### [WHAT IS NEEDED]
The answer is all of the entries below, repeated exactly and free of pictures.

****************

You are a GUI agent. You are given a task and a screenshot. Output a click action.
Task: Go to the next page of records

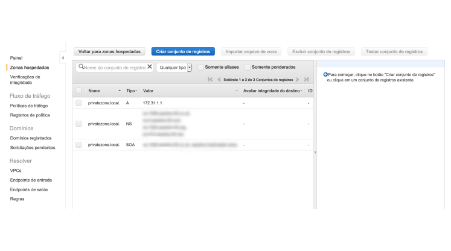[298, 80]
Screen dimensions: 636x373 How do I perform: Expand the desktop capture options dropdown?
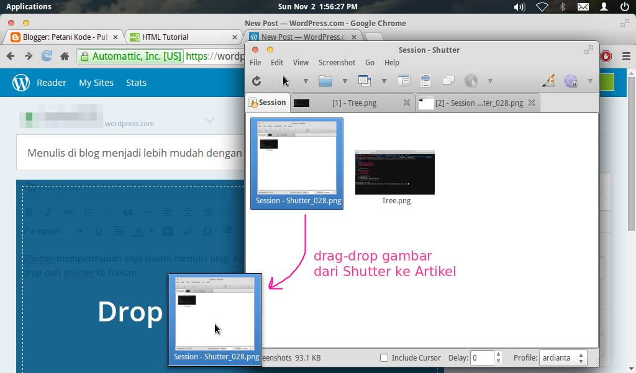click(x=345, y=80)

****************

### [SOLVED PROBLEM]
You are a GUI agent. You are given a task and a screenshot. Output a click action.
Task: Go to the next page of records

[298, 80]
Screen dimensions: 636x373 How do I perform: Expand the desktop capture options dropdown?
click(x=345, y=80)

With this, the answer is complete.